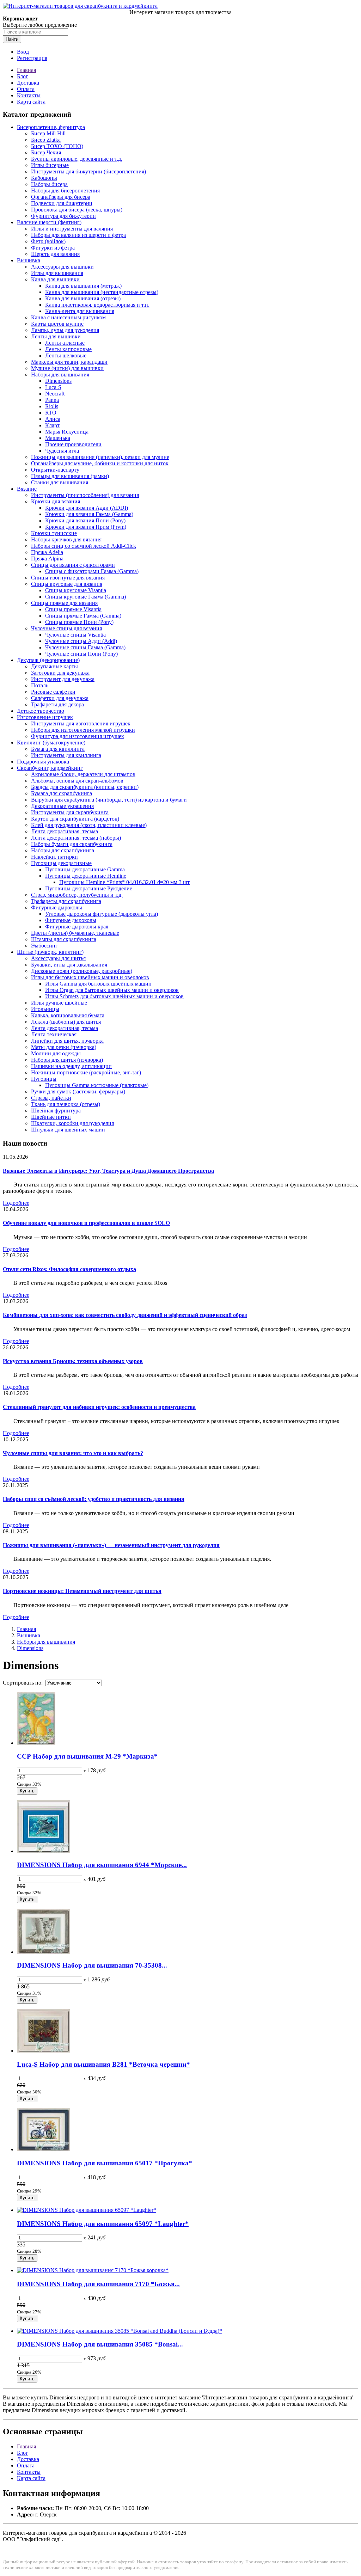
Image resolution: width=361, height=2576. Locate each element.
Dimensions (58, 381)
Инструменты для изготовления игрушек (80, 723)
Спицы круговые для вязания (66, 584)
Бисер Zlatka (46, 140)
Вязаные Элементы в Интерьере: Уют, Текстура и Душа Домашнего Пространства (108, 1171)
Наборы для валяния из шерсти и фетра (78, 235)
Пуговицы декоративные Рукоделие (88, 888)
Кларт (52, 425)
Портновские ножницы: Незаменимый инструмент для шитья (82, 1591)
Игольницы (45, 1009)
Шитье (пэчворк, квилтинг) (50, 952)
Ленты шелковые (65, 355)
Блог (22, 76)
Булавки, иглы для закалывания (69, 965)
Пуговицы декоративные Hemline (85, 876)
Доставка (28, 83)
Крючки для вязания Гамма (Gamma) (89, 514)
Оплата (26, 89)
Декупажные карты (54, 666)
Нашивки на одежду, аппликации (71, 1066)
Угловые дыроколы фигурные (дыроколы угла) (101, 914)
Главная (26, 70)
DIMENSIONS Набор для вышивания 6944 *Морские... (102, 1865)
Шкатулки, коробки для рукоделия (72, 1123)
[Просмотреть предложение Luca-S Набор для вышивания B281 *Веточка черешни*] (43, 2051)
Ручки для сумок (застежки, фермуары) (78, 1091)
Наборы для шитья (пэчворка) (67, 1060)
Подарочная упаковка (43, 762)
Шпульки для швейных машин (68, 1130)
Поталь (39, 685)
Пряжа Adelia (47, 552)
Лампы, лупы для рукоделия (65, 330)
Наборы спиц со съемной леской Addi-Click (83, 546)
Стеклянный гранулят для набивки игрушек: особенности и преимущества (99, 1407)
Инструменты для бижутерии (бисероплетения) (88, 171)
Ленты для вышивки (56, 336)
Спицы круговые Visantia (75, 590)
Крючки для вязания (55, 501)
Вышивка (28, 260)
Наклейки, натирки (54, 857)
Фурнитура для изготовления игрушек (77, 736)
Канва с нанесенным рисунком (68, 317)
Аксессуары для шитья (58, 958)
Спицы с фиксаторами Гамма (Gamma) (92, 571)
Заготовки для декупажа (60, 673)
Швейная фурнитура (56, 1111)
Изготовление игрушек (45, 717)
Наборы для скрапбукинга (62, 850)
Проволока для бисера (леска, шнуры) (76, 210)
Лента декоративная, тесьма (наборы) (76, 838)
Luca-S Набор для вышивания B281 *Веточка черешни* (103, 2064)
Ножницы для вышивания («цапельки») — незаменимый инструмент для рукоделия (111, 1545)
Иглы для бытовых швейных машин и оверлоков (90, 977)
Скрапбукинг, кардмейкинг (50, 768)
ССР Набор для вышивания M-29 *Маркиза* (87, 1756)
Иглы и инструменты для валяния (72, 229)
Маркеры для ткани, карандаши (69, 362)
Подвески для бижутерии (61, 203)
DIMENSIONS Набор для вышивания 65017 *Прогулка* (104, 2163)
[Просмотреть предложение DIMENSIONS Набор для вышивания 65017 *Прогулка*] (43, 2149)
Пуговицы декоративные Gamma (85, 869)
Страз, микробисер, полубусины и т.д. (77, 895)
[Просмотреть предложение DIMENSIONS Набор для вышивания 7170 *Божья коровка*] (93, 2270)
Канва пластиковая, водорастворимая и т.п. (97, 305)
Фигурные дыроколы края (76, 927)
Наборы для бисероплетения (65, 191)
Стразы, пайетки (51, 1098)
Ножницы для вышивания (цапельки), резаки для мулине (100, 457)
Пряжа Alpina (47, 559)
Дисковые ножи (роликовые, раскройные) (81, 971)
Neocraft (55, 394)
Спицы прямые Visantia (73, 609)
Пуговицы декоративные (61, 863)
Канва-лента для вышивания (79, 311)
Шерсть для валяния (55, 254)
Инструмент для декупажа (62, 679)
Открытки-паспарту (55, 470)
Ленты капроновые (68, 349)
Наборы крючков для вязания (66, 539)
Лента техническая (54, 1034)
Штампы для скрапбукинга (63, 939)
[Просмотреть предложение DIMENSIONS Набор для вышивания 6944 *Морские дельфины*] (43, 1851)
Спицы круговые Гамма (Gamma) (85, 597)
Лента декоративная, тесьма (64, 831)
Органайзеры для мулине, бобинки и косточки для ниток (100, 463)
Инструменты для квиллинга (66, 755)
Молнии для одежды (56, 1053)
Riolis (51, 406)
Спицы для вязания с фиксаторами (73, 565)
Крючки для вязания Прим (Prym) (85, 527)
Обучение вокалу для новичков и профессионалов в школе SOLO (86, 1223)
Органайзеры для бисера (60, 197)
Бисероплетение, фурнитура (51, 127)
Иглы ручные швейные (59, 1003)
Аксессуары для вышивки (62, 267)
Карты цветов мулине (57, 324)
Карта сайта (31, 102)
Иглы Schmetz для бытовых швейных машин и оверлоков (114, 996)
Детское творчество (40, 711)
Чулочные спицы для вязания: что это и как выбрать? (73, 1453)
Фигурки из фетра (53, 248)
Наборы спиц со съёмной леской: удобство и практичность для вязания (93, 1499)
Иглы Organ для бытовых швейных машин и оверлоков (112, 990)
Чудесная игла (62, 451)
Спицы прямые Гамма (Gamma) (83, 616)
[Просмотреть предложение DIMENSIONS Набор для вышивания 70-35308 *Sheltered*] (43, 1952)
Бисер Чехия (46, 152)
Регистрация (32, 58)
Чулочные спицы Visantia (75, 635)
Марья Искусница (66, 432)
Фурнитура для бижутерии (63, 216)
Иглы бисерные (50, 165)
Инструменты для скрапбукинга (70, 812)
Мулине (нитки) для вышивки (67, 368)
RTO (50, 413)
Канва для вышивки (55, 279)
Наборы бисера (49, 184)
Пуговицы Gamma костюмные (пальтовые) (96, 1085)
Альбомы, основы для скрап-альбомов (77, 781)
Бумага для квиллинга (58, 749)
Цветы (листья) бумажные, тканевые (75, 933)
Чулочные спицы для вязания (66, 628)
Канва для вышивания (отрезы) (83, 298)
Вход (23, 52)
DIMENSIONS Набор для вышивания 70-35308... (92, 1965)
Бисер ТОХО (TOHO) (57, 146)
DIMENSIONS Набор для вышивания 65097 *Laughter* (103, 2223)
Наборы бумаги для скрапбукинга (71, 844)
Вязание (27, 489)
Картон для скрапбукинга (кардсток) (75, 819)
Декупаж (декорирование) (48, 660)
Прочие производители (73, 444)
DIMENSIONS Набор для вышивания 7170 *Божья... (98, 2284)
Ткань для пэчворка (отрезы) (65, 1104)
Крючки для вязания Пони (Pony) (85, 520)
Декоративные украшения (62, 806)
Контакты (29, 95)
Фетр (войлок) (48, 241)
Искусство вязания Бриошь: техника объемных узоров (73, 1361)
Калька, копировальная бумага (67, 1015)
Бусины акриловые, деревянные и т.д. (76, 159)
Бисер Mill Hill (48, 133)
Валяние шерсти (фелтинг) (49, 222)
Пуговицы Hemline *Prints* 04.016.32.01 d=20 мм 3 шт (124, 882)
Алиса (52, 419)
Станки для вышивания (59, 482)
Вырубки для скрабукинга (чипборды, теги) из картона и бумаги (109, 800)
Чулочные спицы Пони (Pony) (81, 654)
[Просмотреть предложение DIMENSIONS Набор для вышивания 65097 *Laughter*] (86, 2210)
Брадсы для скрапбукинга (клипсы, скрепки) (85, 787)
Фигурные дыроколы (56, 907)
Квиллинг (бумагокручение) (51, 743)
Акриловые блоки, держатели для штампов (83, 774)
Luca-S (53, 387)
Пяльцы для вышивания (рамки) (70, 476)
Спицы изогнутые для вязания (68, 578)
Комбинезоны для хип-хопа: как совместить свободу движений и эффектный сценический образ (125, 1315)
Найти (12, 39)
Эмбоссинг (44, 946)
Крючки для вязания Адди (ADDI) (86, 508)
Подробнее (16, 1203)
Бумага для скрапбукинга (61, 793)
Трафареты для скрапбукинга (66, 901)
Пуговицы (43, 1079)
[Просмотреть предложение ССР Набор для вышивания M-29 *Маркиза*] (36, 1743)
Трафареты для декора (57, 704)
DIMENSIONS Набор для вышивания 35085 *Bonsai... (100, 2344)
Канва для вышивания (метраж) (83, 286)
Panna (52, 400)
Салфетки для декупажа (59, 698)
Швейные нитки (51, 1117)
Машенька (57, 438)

○ ○ ○

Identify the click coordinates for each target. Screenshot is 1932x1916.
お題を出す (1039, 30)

○ ○ ○

_What to do_
Look through the listing above and copy each line with the word "Гамма" in it.

_Exercise solution_
Крючки для вязания Гамма (Gamma) (89, 514)
Спицы с фиксаторами Гамма (Gamma) (92, 571)
Спицы круговые Гамма (Gamma) (85, 597)
Спицы прямые Гамма (Gamma) (83, 616)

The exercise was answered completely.